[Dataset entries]
■ ■ ■ ■
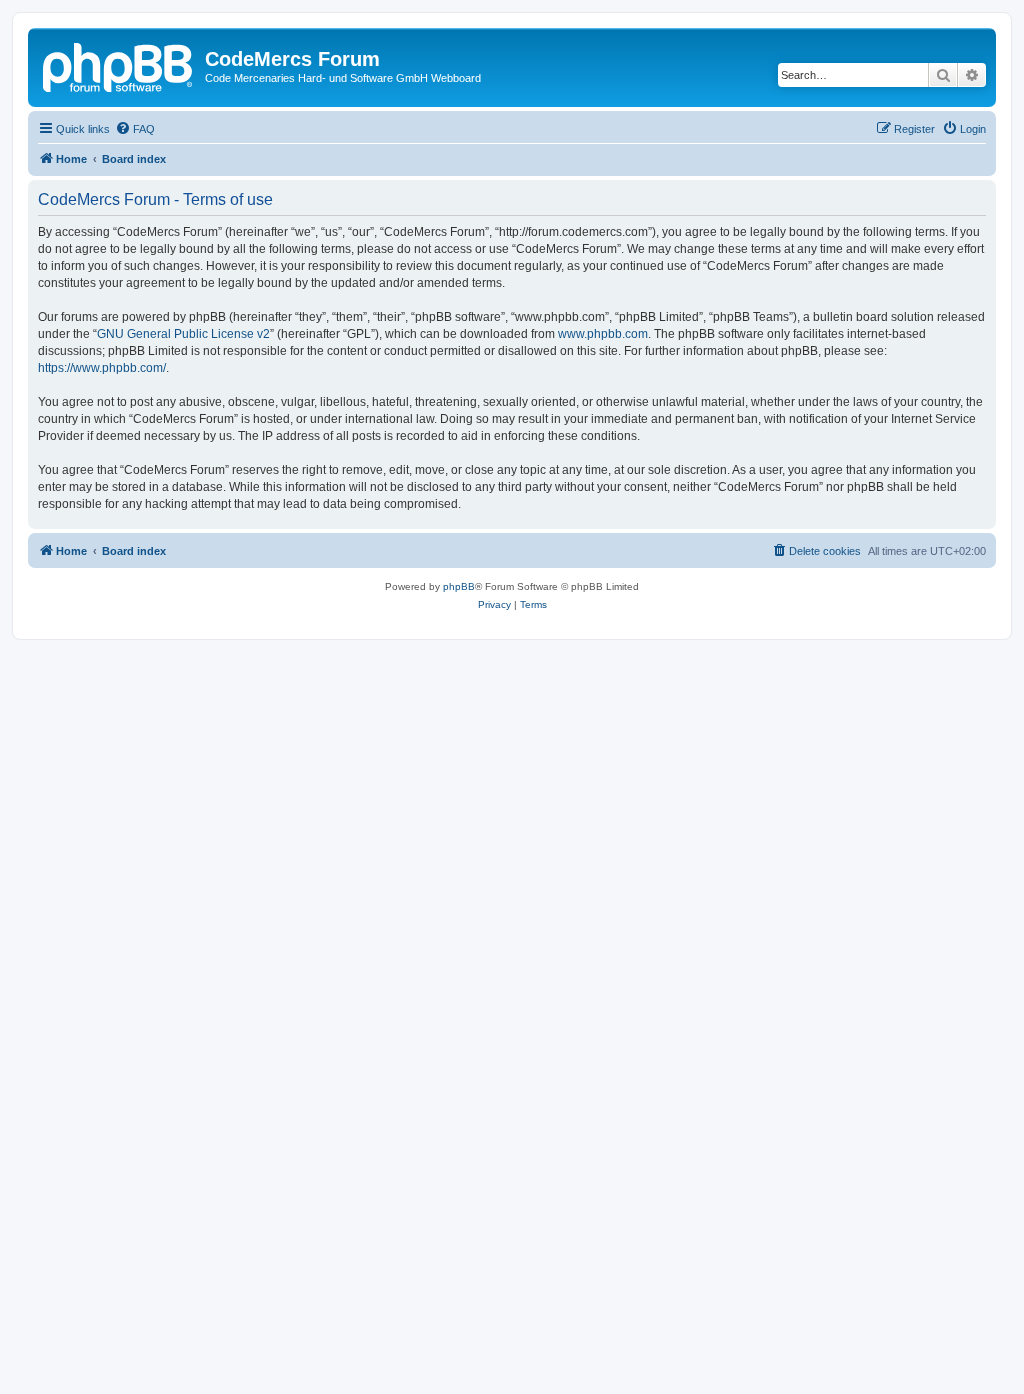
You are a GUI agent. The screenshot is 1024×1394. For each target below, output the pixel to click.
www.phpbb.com (603, 334)
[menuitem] (135, 129)
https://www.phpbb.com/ (102, 368)
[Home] (119, 65)
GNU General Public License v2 (183, 334)
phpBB (459, 586)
■ ■ ■ ■
Skip the images and set down the rest of the data unchanged.

You are a GUI agent. The screenshot is 1024×1394. For each target below, output the pixel to click.
www.phpbb.com (603, 334)
[menuitem] (135, 129)
https://www.phpbb.com/ (102, 368)
[Home] (119, 65)
GNU General Public License v2 (183, 334)
phpBB (459, 586)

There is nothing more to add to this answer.